> EXERCISE BRIEF: Only the lines below from the one containing "You are a computer-use agent." to the one containing "Open the 1Y" should be repeated, both included and unchanged.

> TASK DATA:
· · · · ·

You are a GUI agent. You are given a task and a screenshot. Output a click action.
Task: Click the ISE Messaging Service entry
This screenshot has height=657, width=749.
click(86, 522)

· · · · ·

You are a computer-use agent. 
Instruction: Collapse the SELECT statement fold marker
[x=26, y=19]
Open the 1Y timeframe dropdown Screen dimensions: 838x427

· · · · ·

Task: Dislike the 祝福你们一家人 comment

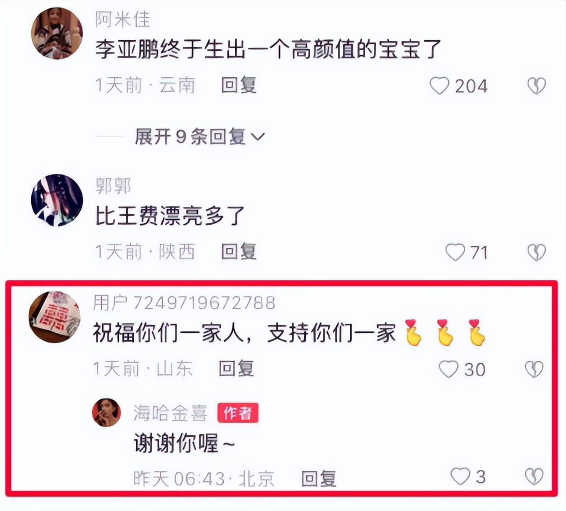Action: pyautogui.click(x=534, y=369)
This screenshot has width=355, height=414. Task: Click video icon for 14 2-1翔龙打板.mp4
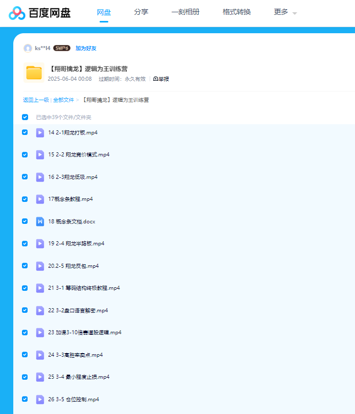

· · · · ·

> RESPONSE AREA:
You are a computer-use agent. 
Instruction: Collapse the SELECT statement fold marker
[x=26, y=19]
Open the 1Y timeframe dropdown Screen dimensions: 838x427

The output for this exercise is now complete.